In Light of the Question of What Comes Next

There are dangers to remaining in isolation, however protective and necessary it has been before.

It’s spring 2021, and it’s graduation season at many campuses. In many parts of the world, there is a sense of emerging from a long isolation along with a shared sense of our collective fragility. Questions hang in the air and one of these is “What’s next?”

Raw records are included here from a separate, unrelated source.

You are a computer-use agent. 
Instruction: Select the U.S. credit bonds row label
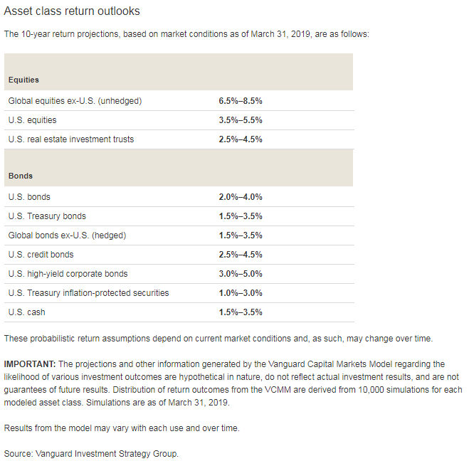coord(41,255)
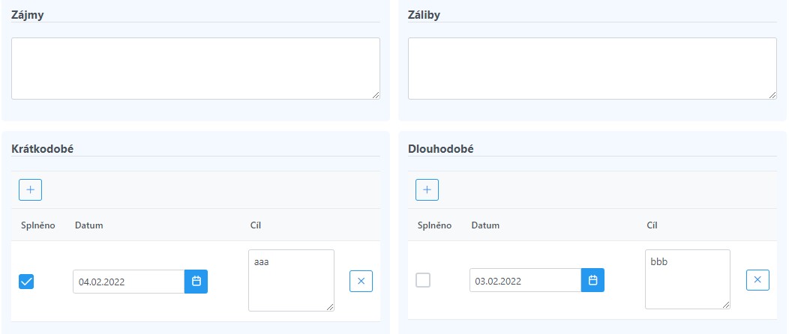Click the Cíl text box containing aaa
This screenshot has width=789, height=334.
[291, 280]
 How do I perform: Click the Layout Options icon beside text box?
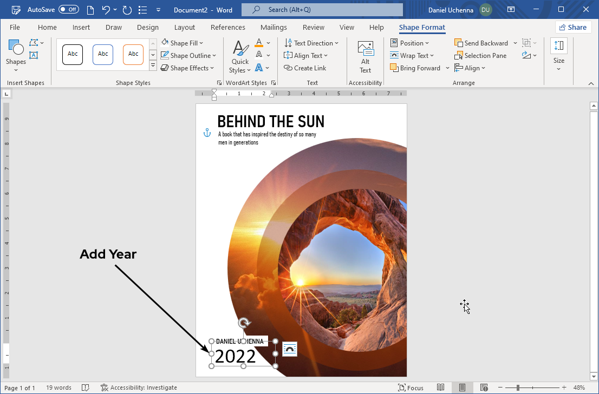pyautogui.click(x=290, y=349)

You have endured the waiting, wrestled with the inevitable demons that emerge in isolation, in a period of study, in axial times. You have put in long hours listening, learning, reading, practicing. You have revisited and revised: hopes, frustrations, longings, and of course, the work itself. I know of no other way to think of it than the Art of Being Here: as a person, protective of life in all forms and concerned about the mechanisms of its destruction. There is a time for the protection of the ecosystem necessary to cultivate a private practice of learning, listening, reading, hoping, longing, wondering and making. And then, it’s graduation season, and it’s warm outside, and you start to notice again what it means when the season shifts, and you realize that there are dangers to remaining in isolation, however protective and necessary it has been before. The danger is that it denies breath to the fundamental human impulse: to offer up. To say, “Here. I made this. Perhaps it can help you, too.” To remember how our making selves are the versions closest to our divine nature, and to offer these up is an act of bowing to the divine nature of others, by carrying one’s tiny flame in shaking hands, into dark spaces: to extend it to the wick of another, in the moments after the storm has blown it out. 

To the writers, artists, thinkers, and children who have given their light in ways that were meaningful and visible to me when I could see no other, I bow to you.